There are times when life just feels like it is rubbing you raw, like a pair of ill-fitting, cheap shoes that you have no choice but to keep wearing because the alternative is blisters from the scorching pavement instead. Sometimes things are actually just a really crappy situation that warrants a small amount of grumbling or even outright grief and sadness, but other times it’s our judgment of a situation or occurrence that gets in the way – the should-ing and shouldn’t-ing, the must-erbating. With judgement comes ego, fear and self righteous anger, or imploding, devastating sadness and darkness, or even a combination, and that can get very ugly, very quickly.
I have found myself in situations recently that have resulted in me making myself miserable because of my judgment – or worse, the scathing self-loathing that comes as a result of gaining insight into my judgy thinking after I’ve either lashed out, or complained one too many times, and thought about it later and recognized how completely off the wall I was being.
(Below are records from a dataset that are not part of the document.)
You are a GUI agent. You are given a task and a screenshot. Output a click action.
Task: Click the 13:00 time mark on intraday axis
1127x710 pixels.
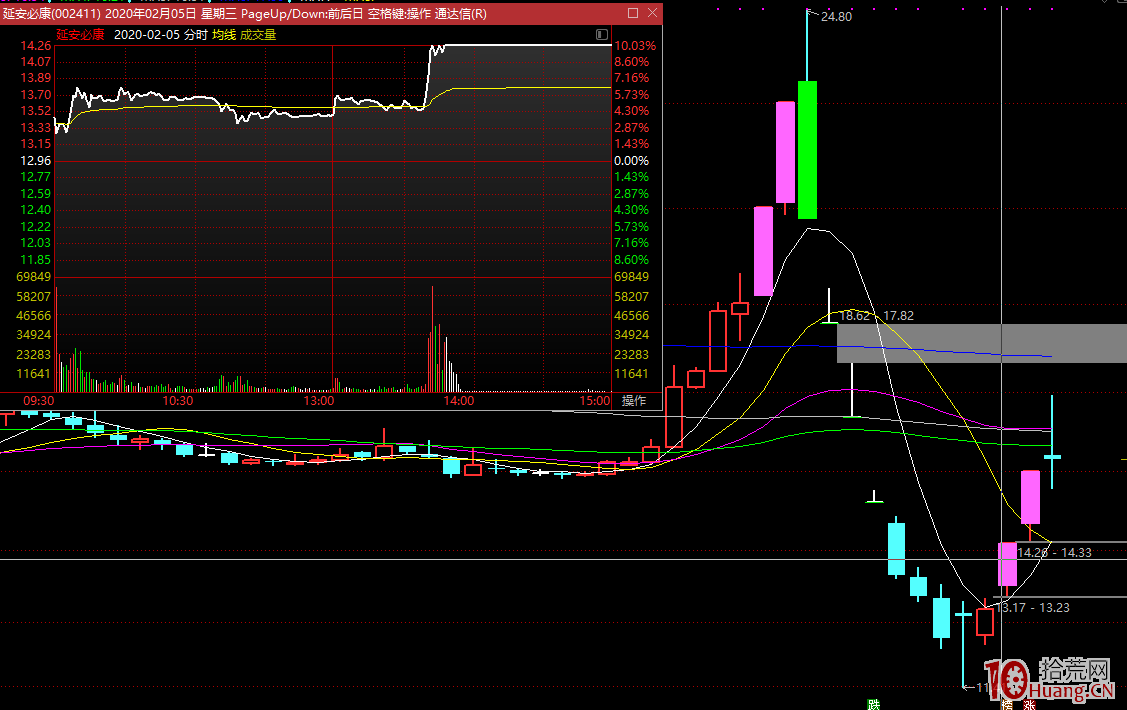pyautogui.click(x=318, y=400)

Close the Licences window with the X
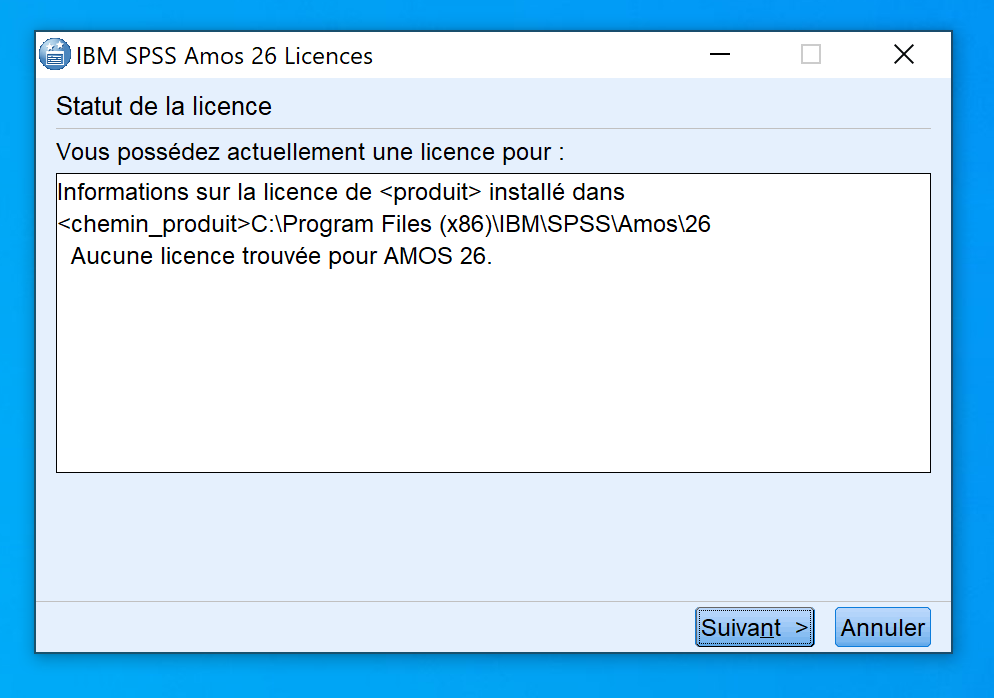(x=903, y=55)
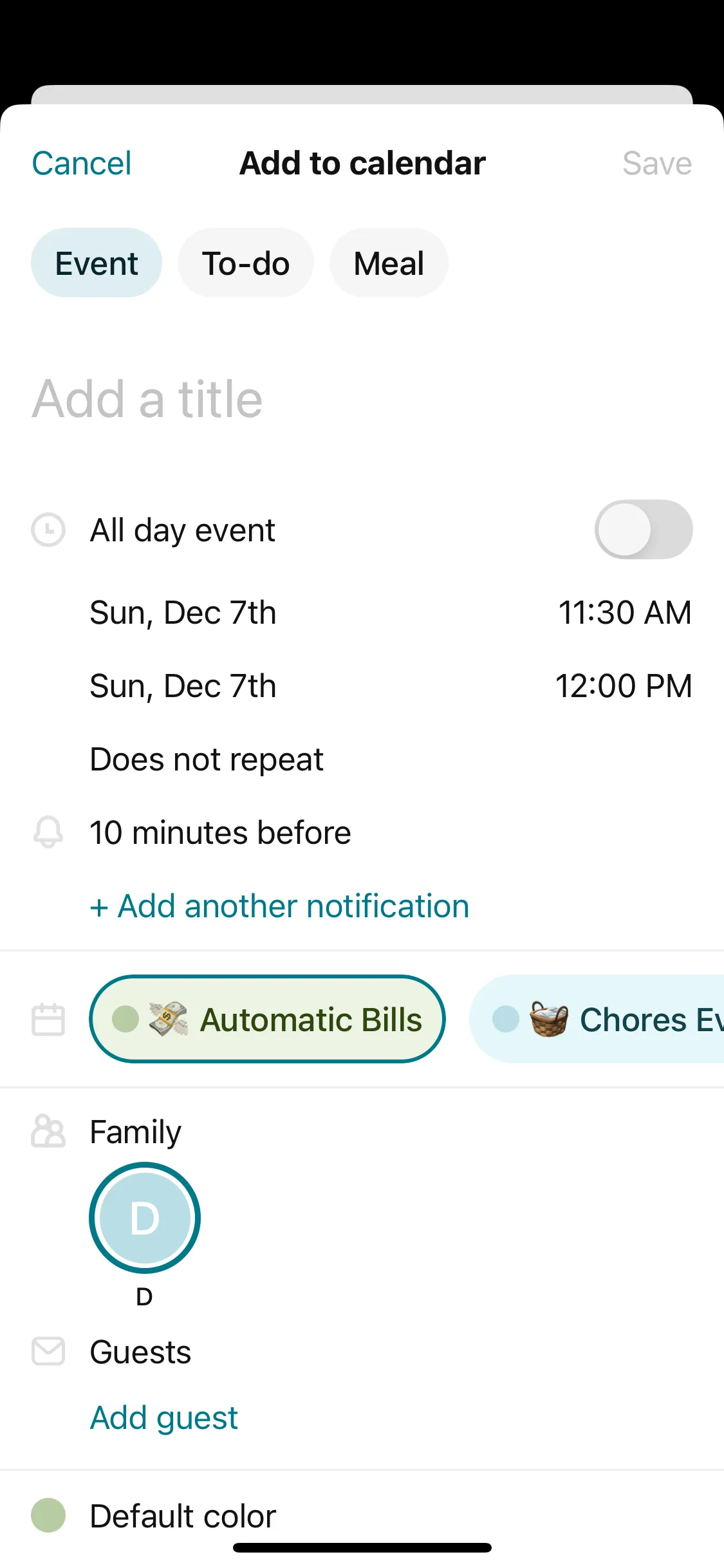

It can be at work, it can be at home. Our society seems completely obsessed with judginess, encouraging it at every turn, yet it only serves to escalate the judge-anger-fear cycle.
Lovingkindness (metta) practice in the Buddhist tradition, or prayers for/of forgiveness in the Christian tradition*, are soothing when we find we’re judging others or ourselves harshly, encouraging us to remember our common humanity and imperfections, and see things from a different perspective. They allow us to quell the heat of fear and anger, and say, “Oh, hello, Mara. I see you there. What are you trying to teach me today?”
One thing I have found particularly useful is sending myself emails with no content, but just simple reminder statements in the subject line, so that when I check my email, there are reminders scattered through to look at things from a different perspective, brainstorm 3 quick solutions to a problem I’m grumbling about (but not doing anything to fix), or consider whether I need to believe the stories my judgy brain is telling me.
So no formal practice for me today, but a reminder from The Universe that there are lessons to be learned from all sorts of unexpected places, and that loving kindness and acceptance of our common humanity is key.
*I don’t think there is a limitation on practicing either one or the other, no matter what tradition, if any, you follow.